-- start Exercise materials --

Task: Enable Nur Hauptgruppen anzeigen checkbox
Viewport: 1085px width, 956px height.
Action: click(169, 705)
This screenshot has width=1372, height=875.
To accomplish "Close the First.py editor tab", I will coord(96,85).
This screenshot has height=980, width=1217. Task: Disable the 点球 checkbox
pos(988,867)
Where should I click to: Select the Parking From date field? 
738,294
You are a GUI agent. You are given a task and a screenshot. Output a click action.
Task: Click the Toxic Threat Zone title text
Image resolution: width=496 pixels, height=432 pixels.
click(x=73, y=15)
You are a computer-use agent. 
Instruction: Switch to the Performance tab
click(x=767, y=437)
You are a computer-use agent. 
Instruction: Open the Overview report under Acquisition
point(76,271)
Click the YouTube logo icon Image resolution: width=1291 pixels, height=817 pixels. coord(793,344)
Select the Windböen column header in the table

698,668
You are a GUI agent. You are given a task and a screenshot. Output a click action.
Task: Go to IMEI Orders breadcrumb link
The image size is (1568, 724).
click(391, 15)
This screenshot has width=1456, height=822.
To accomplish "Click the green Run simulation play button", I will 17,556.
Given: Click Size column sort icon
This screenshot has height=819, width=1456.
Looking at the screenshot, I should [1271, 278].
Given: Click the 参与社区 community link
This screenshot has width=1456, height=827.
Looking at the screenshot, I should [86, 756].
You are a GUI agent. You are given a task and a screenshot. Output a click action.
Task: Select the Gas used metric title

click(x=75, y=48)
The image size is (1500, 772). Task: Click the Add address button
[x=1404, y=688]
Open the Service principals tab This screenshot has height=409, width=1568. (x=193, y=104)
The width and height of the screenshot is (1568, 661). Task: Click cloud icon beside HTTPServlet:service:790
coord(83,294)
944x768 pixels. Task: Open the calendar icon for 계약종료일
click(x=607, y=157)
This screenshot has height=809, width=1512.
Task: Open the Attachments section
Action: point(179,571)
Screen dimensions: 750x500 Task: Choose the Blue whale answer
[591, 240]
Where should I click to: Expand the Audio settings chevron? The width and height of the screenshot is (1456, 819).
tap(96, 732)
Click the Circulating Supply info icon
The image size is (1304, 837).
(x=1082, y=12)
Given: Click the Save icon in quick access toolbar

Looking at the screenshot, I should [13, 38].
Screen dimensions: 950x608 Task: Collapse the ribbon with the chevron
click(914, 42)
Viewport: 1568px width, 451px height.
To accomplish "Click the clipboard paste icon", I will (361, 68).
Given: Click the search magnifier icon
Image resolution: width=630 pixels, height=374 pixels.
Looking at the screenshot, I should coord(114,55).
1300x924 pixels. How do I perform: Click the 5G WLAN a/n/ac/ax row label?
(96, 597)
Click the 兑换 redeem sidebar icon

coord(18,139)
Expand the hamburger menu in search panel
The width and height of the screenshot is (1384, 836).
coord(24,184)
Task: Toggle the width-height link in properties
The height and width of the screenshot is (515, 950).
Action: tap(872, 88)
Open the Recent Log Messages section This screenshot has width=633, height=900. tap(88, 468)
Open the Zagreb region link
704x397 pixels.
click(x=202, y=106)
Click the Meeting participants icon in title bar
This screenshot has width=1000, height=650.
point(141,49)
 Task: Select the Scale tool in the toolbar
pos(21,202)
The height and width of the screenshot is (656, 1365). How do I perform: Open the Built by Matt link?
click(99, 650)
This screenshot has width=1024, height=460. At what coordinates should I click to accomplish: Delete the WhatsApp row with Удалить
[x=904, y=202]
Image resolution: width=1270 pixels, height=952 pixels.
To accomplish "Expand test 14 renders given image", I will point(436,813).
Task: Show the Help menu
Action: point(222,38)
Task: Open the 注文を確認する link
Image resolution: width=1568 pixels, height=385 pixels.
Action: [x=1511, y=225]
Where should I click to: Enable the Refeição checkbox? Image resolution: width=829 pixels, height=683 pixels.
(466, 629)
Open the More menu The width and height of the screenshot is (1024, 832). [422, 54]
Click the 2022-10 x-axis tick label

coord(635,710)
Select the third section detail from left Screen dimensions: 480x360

-- end Exercise materials --

### Required work
Repeat all the records above, swapping each "GUI agent" for "screen agent" and leaving everything else unchanged.

### Solution below
Task: Enable Nur Hauptgruppen anzeigen checkbox
Viewport: 1085px width, 956px height.
Action: click(169, 705)
This screenshot has width=1372, height=875.
To accomplish "Close the First.py editor tab", I will coord(96,85).
This screenshot has height=980, width=1217. Task: Disable the 点球 checkbox
pos(988,867)
Where should I click to: Select the Parking From date field? 
738,294
You are a screen agent. You are given a task and a screenshot. Output a click action.
Task: Click the Toxic Threat Zone title text
Image resolution: width=496 pixels, height=432 pixels.
click(x=73, y=15)
You are a computer-use agent. 
Instruction: Switch to the Performance tab
click(x=767, y=437)
You are a computer-use agent. 
Instruction: Open the Overview report under Acquisition
point(76,271)
Click the YouTube logo icon Image resolution: width=1291 pixels, height=817 pixels. coord(793,344)
Select the Windböen column header in the table

698,668
You are a screen agent. You are given a task and a screenshot. Output a click action.
Task: Go to IMEI Orders breadcrumb link
The image size is (1568, 724).
click(391, 15)
This screenshot has width=1456, height=822.
To accomplish "Click the green Run simulation play button", I will 17,556.
Given: Click Size column sort icon
This screenshot has height=819, width=1456.
Looking at the screenshot, I should [1271, 278].
Given: Click the 参与社区 community link
This screenshot has width=1456, height=827.
Looking at the screenshot, I should [86, 756].
You are a screen agent. You are given a task and a screenshot. Output a click action.
Task: Select the Gas used metric title

click(x=75, y=48)
The image size is (1500, 772). Task: Click the Add address button
[x=1404, y=688]
Open the Service principals tab This screenshot has height=409, width=1568. (x=193, y=104)
The width and height of the screenshot is (1568, 661). Task: Click cloud icon beside HTTPServlet:service:790
coord(83,294)
944x768 pixels. Task: Open the calendar icon for 계약종료일
click(x=607, y=157)
This screenshot has height=809, width=1512.
Task: Open the Attachments section
Action: point(179,571)
Screen dimensions: 750x500 Task: Choose the Blue whale answer
[591, 240]
Where should I click to: Expand the Audio settings chevron? The width and height of the screenshot is (1456, 819).
tap(96, 732)
Click the Circulating Supply info icon
The image size is (1304, 837).
(x=1082, y=12)
Given: Click the Save icon in quick access toolbar

Looking at the screenshot, I should [13, 38].
Screen dimensions: 950x608 Task: Collapse the ribbon with the chevron
click(914, 42)
Viewport: 1568px width, 451px height.
To accomplish "Click the clipboard paste icon", I will (361, 68).
Given: Click the search magnifier icon
Image resolution: width=630 pixels, height=374 pixels.
Looking at the screenshot, I should coord(114,55).
1300x924 pixels. How do I perform: Click the 5G WLAN a/n/ac/ax row label?
(96, 597)
Click the 兑换 redeem sidebar icon

coord(18,139)
Expand the hamburger menu in search panel
The width and height of the screenshot is (1384, 836).
coord(24,184)
Task: Toggle the width-height link in properties
The height and width of the screenshot is (515, 950).
Action: tap(872, 88)
Open the Recent Log Messages section This screenshot has width=633, height=900. tap(88, 468)
Open the Zagreb region link
704x397 pixels.
click(x=202, y=106)
Click the Meeting participants icon in title bar
This screenshot has width=1000, height=650.
point(141,49)
 Task: Select the Scale tool in the toolbar
pos(21,202)
The height and width of the screenshot is (656, 1365). How do I perform: Open the Built by Matt link?
click(99, 650)
This screenshot has width=1024, height=460. At what coordinates should I click to accomplish: Delete the WhatsApp row with Удалить
[x=904, y=202]
Image resolution: width=1270 pixels, height=952 pixels.
To accomplish "Expand test 14 renders given image", I will point(436,813).
Task: Show the Help menu
Action: point(222,38)
Task: Open the 注文を確認する link
Image resolution: width=1568 pixels, height=385 pixels.
Action: [x=1511, y=225]
Where should I click to: Enable the Refeição checkbox? Image resolution: width=829 pixels, height=683 pixels.
(466, 629)
Open the More menu The width and height of the screenshot is (1024, 832). [422, 54]
Click the 2022-10 x-axis tick label

coord(635,710)
Select the third section detail from left Screen dimensions: 480x360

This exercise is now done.